According to a recent Bloomberg poll, Clinton is leading Donald Trump among top earners, which describes voters with an annual household income of $100,000 or more. Though it’s a narrow margin—46% to 42%—it was still highly unexpected. Republicans have won among top earners between 1976 and 1992, and since 1996 have either won or tied in that demographic.
When asked which candidate would be better for their personal investments, Trump leads Clinton 45% to 36%. Additionally, he wins in subcategories such as job creation and bringing change to Washington. However, when it comes to fighting for the middle class, temperament, and foreign policy, Clinton is the winner. Despite who they personally support, 56% of top earners predicted that Clinton would win the election.

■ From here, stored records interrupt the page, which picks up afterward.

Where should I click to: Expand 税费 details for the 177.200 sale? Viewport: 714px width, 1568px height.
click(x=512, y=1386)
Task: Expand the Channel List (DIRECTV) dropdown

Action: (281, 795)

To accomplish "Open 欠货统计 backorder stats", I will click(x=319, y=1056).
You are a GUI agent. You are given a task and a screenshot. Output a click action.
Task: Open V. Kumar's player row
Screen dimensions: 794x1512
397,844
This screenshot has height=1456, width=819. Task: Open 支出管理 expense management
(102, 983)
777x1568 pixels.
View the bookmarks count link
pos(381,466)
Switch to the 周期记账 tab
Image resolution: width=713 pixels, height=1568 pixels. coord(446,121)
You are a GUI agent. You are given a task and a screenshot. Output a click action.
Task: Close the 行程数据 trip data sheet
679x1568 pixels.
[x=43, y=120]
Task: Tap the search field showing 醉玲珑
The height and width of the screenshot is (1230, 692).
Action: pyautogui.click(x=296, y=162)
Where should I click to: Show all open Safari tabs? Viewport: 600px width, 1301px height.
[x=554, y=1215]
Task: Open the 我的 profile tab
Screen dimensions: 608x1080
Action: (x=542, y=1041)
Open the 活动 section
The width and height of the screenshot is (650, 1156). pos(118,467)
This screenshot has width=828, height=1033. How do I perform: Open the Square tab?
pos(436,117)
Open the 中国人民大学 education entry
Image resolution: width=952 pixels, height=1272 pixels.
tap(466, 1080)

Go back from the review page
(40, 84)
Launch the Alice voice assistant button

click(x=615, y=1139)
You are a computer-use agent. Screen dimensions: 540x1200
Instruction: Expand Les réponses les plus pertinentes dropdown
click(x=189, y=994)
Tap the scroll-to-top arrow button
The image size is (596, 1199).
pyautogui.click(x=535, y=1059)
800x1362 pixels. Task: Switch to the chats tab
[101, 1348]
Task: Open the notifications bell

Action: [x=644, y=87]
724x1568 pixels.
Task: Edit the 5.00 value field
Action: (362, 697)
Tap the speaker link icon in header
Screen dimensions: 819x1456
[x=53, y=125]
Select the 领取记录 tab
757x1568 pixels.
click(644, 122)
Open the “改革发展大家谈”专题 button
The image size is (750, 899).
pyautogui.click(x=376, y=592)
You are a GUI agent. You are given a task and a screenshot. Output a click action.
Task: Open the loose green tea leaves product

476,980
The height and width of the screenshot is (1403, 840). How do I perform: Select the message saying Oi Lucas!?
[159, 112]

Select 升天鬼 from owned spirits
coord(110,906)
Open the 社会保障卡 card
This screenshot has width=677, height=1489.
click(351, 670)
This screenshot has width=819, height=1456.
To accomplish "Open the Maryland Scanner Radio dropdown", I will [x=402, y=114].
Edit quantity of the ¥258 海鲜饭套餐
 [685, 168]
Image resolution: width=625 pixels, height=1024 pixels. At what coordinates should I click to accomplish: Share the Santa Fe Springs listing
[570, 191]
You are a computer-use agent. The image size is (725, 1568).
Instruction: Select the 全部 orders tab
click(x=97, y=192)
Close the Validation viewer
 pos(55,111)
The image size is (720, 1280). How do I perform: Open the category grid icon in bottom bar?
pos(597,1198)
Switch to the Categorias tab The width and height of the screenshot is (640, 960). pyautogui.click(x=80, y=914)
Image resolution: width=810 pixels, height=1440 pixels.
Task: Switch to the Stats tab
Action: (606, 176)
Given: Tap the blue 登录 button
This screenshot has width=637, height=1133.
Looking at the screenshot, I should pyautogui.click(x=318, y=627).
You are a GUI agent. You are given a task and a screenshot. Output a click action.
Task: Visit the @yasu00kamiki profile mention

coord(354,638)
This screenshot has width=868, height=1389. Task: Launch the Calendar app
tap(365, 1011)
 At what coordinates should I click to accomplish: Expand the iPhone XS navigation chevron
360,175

Clinton has also widened her fundraising gap over Trump. Though Trump raised more small donations than Clinton, the Wall Street Journal reports that in August she raised about $20 million more than he did. Her campaign ended the month with a total of $194 million in cash on hand, about $91 million more than Trump’s campaign.
Trump has said that he doesn’t need to spend as much money as Clinton does, which makes sense considering how much free advertising he’s received from the media. One report estimated that eight major media outlets provided him with about $55 million in free advertising in the span of 12 months during the primary season.
At the beginning of last month his campaign boasted spending $0 on television advertising compared to Clinton’s $52 million, but he has since ramped up his campaign spending. In the last two weeks of August, he spent $5.2 million on television advertising. Additionally, he increased his payroll spending by $200,00 and almost doubled his field consulting expenditure, reaching $973,000.
Neither Donald Trump’s nor Hillary Clinton’s campaign could immediately be reached for comment.